▶ _JOB_: Can you reproduce, word for word, the passage of the garden blog text below starting with "The Iris are" and going on through "color they are!"?

▶ _DOCUMENT SEGMENT_:
_ _ _ _ _ _ _

At first, I was excited to have such a lovely groundcover. In one area of my garden, the previous owners had even planted a variegated leaf variety of the plant, which is really quite attractive. But then I noticed how it continued to spread and grow upright (nearly 15 inches tall against the stone wall). It's choking out my hostas now, competing for space and light.

It spreads by rhizomes and unless every bit of that rhizome is removed, the plant will continue to sprout. The leaves and stems have a strong odor when crushed, a bit like really strong cilantro (in my opinion). So even when I tried to remove some of it, the smell remained on my hands and gloves for hours afterwards!

Doing some research online, most people who have tried to remove it have had little success. And those that were successful, admitted it took over 2 years to get rid of it completely and a lot of RoundUp. Some suggest smothering it with a tarp. Others say to mow it down and then apply the RoundUp. Ugh.

So it was to my utter surprise when I saw it for sale in the Garden Center a few weeks ago. A woman was looking at it and about to put it into her cart when I felt compelled to warn her on it's invasiveness. She was grateful for the information and quickly put it back on the rack. This plant likes low light and high moisture conditions - great for a bog, wet slope or naturalistic pond area. Another option would be to keep it in a container. Sadly, I have inherited this plant when we bought the house. I may not get to it this year, but removing it will certainly be on the agenda for next year. Have you ever seen this plant? Do you have it and have you tried to get rid of it? I'd love to hear from you.

Tuesday, May 15, 2012

What's Blooming: May

It's Garden Bloggers Bloom Day! Here's what's growing and blooming in my new garden this month:

The Iris are in full bloom. I planted some Impatiens in the foreground and now I'm just waiting to see how the rest will fill in.

So many Hostas - some of them quite beautiful! These are backed by Astilbe against the wall. The Astilbe have lots of buds on them. I'm curious to see what color they are!

The ferns look fantastic in these containers. The two on the left are Ostrich Ferns (Matteuccia struthiopteris) and the one on the right is Cinnamon Fern (Osmundastrum cinnamomeum) which emerges later than the others.

Curb appeal! This garden is in the lower corner of the front yard, right along the sidewalk. Behind the Hostas are Coral Bells, Barberry and purple Iris.

In the front sidewalk garden, I just recently planted Butterfly Gaura (Gaura lindheimeri 'Whirling Butterflies'), Salvia nemorosa 'May Night' and Coreopsis.

Many thanks to Carol over at May Dreams Gardens for hosting the monthly Garden Bloggers' Bloom Day.  

Wednesday, May 9, 2012

Spring has sprung (in more ways than one!)

Spring is here. Time for rebirth, new growth and the start of a new cycle of life. I've been on a bit of a hiatus these past few months and for that I apologize. But it's been a busy winter here. In December, we moved to a new house. Then in January, I gave birth to twins. And now it's May and I'm finally starting to settle into the rhythm of life with four kids and a new house.

_ _ _ _ _ _ _

▶ _RECORD SET_:
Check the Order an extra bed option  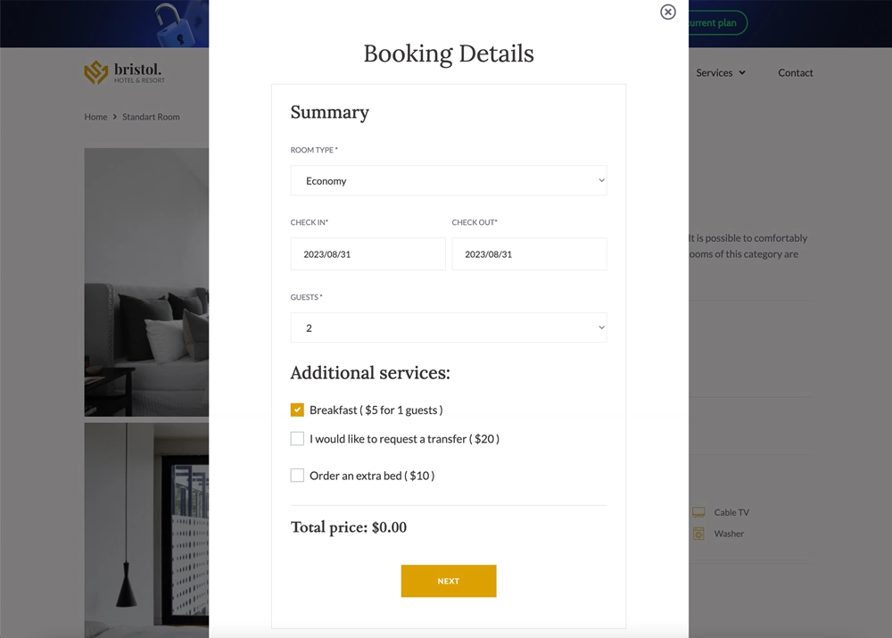click(297, 475)
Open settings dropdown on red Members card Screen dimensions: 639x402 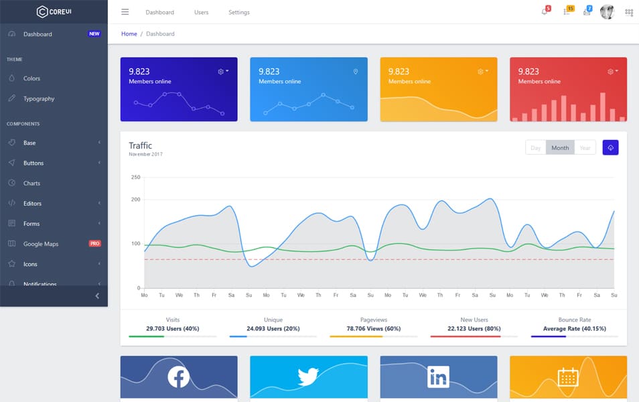[610, 70]
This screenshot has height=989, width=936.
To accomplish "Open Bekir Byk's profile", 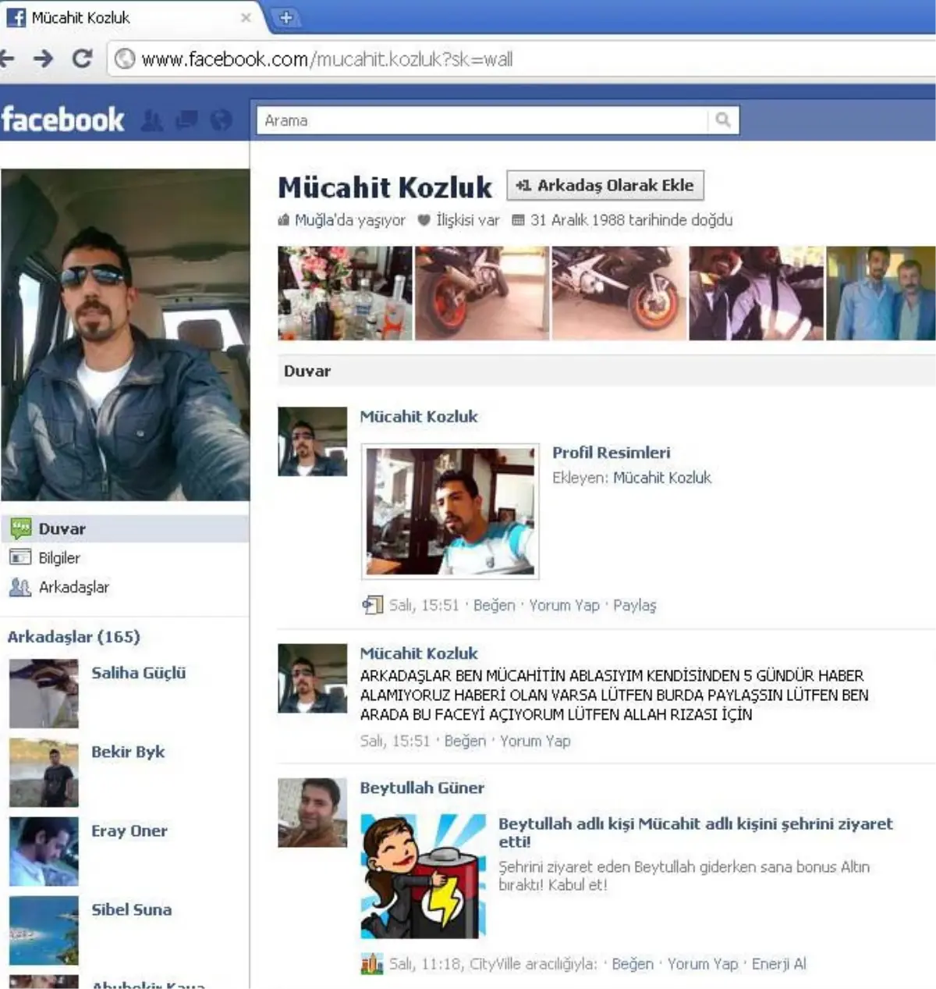I will click(128, 752).
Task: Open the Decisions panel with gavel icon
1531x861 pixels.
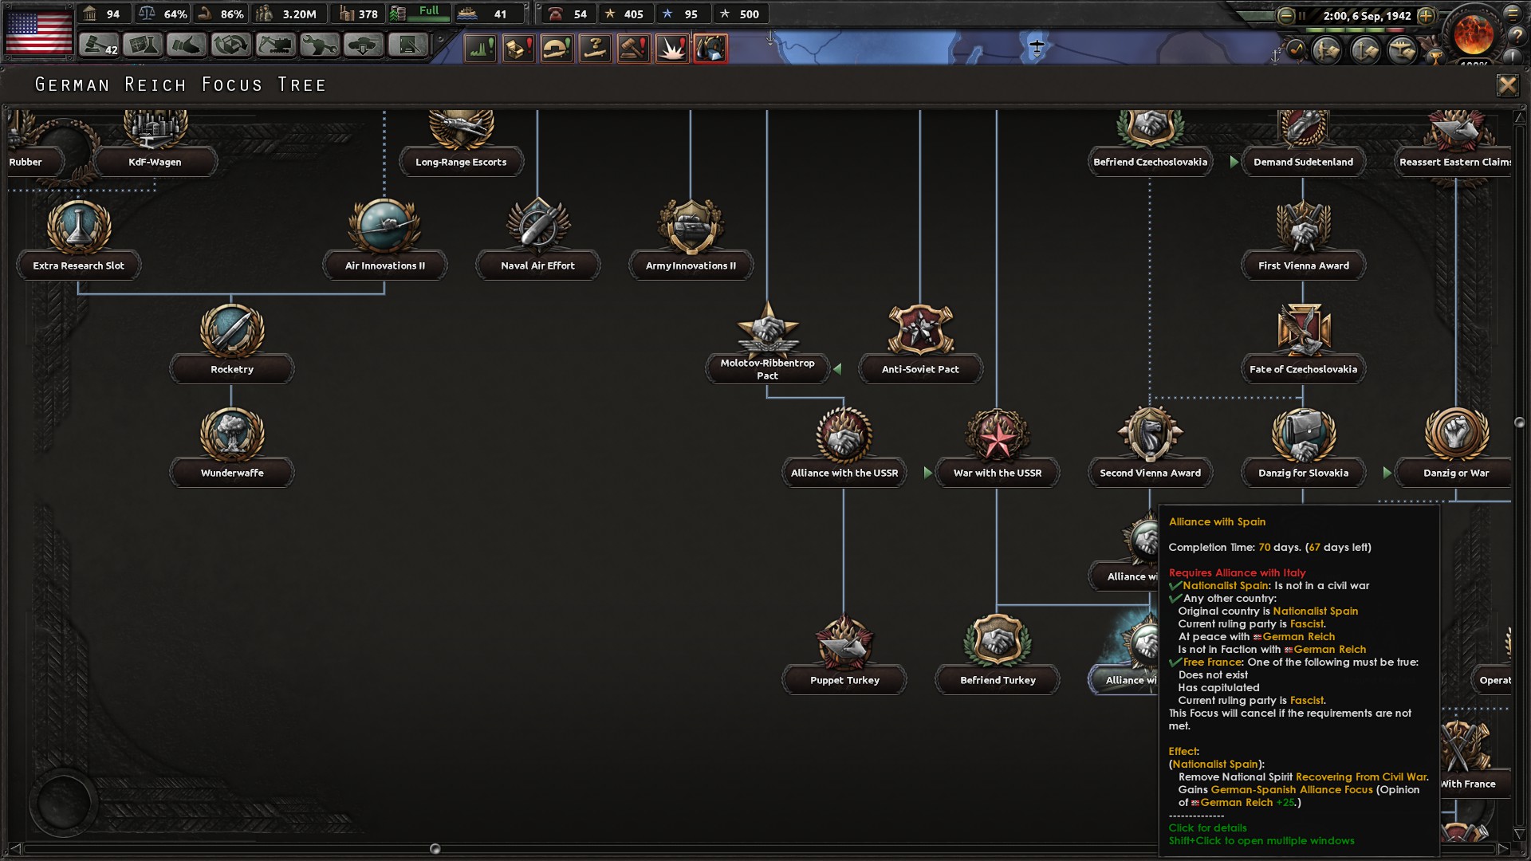Action: (99, 45)
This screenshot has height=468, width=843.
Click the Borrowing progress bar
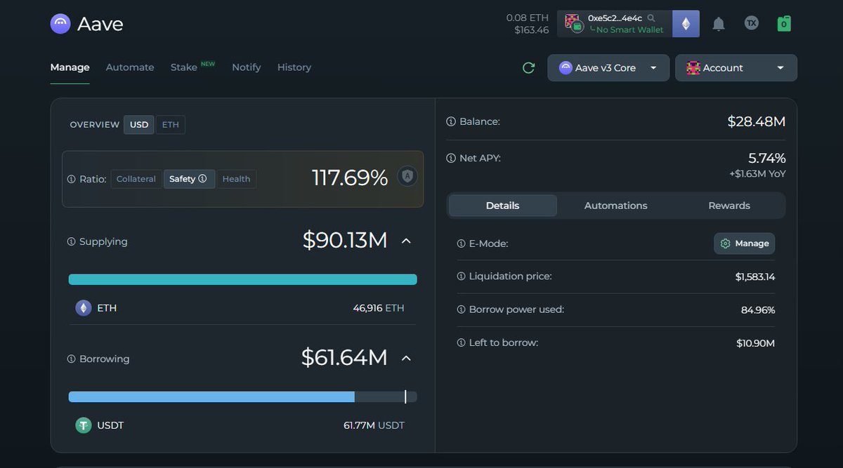(x=242, y=396)
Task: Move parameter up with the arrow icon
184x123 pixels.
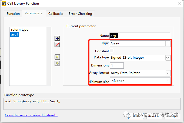Action: 57,57
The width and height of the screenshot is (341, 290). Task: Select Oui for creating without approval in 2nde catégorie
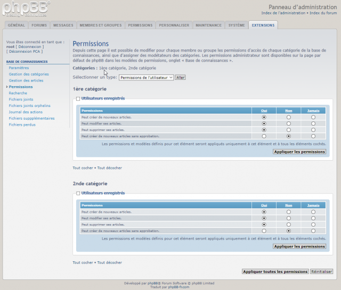[264, 231]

_ _ _ _ _ _ _

▶ _SOLUTION_:
The Iris are in full bloom. I planted some Impatiens in the foreground and now I'm just waiting to see how the rest will fill in.

So many Hostas - some of them quite beautiful! These are backed by Astilbe against the wall. The Astilbe have lots of buds on them. I'm curious to see what color they are!